Preview: Gator Bowl Frippery And Prediction Comment Count

Brian

Special Teams

Michigan has the worst field goal kickers in the country and will use them only when facing preposterous situations like fourth and goal from the fifteen. One of MSU's kickers is basically a Michigan kicker but he was replaced and the new guy is 9 of 11. [shakes fist at sky.]

The punt games are a wash. MSU is 28th in net punting; Will Hagerup and co are a couple yards off of that but it's not a big enough difference to expect it will matter. MSU was decent at punt returns but Bumphis has all but one on the year so that's a question mark for them; Michigan will just fair catch it. Kickoffs are also a wash, though Michigan gave up a KR touchdown against OSU in their last game.

Key Matchup: DON'T ALLOW A DAMN TOUCHDOWN

Intangibles

Cat-versus-alligator 

Cheap Thrills

Worry if...

  • The first triple option pitch is so open it's not like there's anyone to blame.
  • No one knows how to run a 3-3-5 still.
  • Someone calls a halftime press conference.

Cackle with knowing glee if...

  • We're all like "oh, right, Mike Martin is a beast, I forgot."
  • A healthy Denard is zinging accurate balls hither and thither.
  • Greg Robinson's beaver makes frequent appearances for whatever reason.

Fear/Paranoia Level: 5 (Baseline 5; +1 for We're Playing The Illinois Offense Again, –1 for But Denard Is Healthy And So Is Odoms And So Isn't MSU's Best WR, +1 for Mississippi State's Defense Will Not Be As Accommodating As Illinois, +1 for Burn The Gardner Shirt Or Run Wildcat If—When—Robinson Gets His Ding, –1 for Chris Relf's Erratic Throwing Is Defense-Invariant, –1 for Healthy Mike Martin, +1 for Mad Cowbell Disease)

Desperate need to win level: 8 (Baseline 5; +1 8-5 Is Undeniable Progress, –1 for That Might Not Matter One Whit Anyway, +1 for The Faint Memory Of January Happy Events Is Like Motes Of Dust In A Room Half-Remembered, +1 for The Slight Chance It Might Impact Our Ability To Watch Denard Finish His Career Here, +1 for I Just Want To Win A Damn Game, –1 for I Know It's Over And Oh It Never Really Began But In My Heart It Was So Real, +1 for Seriously, Win.)

Loss will cause me to... sigh and brace for a press conference.

Win will cause me to... smile and brace for a press conference.

The strictures and conventions of sportswriting compel me to predict:

I hate this section because predictions are stupid. I always have. That's why the bolded text is whining. I want Michigan to win so I think Michigan will win. I fear Michigan will lose so I think Michigan will lose.
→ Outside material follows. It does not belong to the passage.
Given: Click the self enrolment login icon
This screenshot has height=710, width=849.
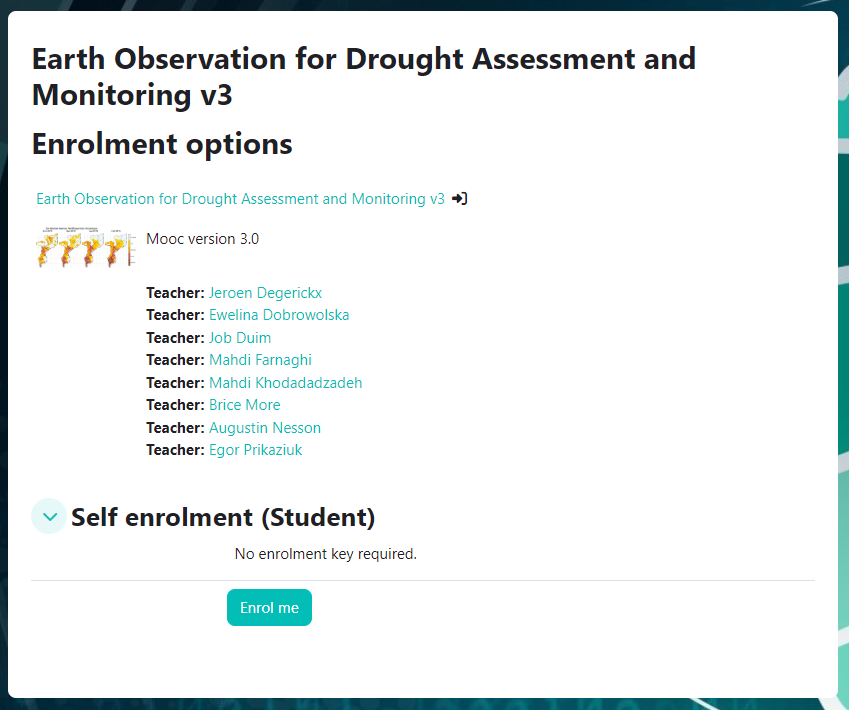Looking at the screenshot, I should tap(459, 199).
You see that behavior in the BlogPoll: the most irrationally exuberant voters are always from some team doing well at that second with caviar dreams and the most irrationally negative voters have just watched their puppy run over and loathe everything. I'm caught between the two, and don't really know what to expect in a game that seems like a replay of the Illinois game. The Illinois game turned out to be rather close.

A couple other blogospheric predictions have dispensed with the idea that predictions are anything other than hopes, with Blue Seoul declaring…

I hate making predictions, especially when the two teams are close.  So instead I'll just put what I hope happens.

…and BWS saying

This is probably a homer's prediction, but I don't like picking against Michigan when a game looks not only winnable but more or less like a coin flip

…and I'm here to tell you that I don't know what's going on, man. I want Michigan to win, so I'll predict them to win because I can, in defiance of Vegas and the vague hope it matters. I'll spare people the talking myself into it bit.

Finally, three opportunities for me to look stupid Sunday:

  • Demens is still aligned like an idiot would align him and MSU counters are highly effective, but Martin's presence makes the interior inverted stuff mostly ineffective.
  • Michigan has two fifty-yard-plus touchdowns.
  • Michigan gives up two fifty-yard-plus touchdowns.
  • Michigan, 31-28, with Justin Meram erupting from the locker room with ten seconds left to boot a 200 yard field goal.

Comments

Chris of Dange…

January 1st, 2011 at 12:41 PM ^

Nineteen years ago today, Michigan thrashed a team from Mississippi in the Gator Bowl (and provided a springboard for the next year's Heisman Trophy winner - it may shock you to know that in the following day's National, Jay Mariotti predicted Desmond would win the 1991 Heisman).

I would love to see that movie again today.

umich1

January 2nd, 2011 at 11:09 AM ^

I got my hopes up, Brian.

I saw Denard look sharp on the first drive, "zinging accurate balls hither and thither."

I cackled with knowing glee.  I knew how this story was going to unfold....

Then the pain, the horror, the suffering, and the numbness returned - in that order.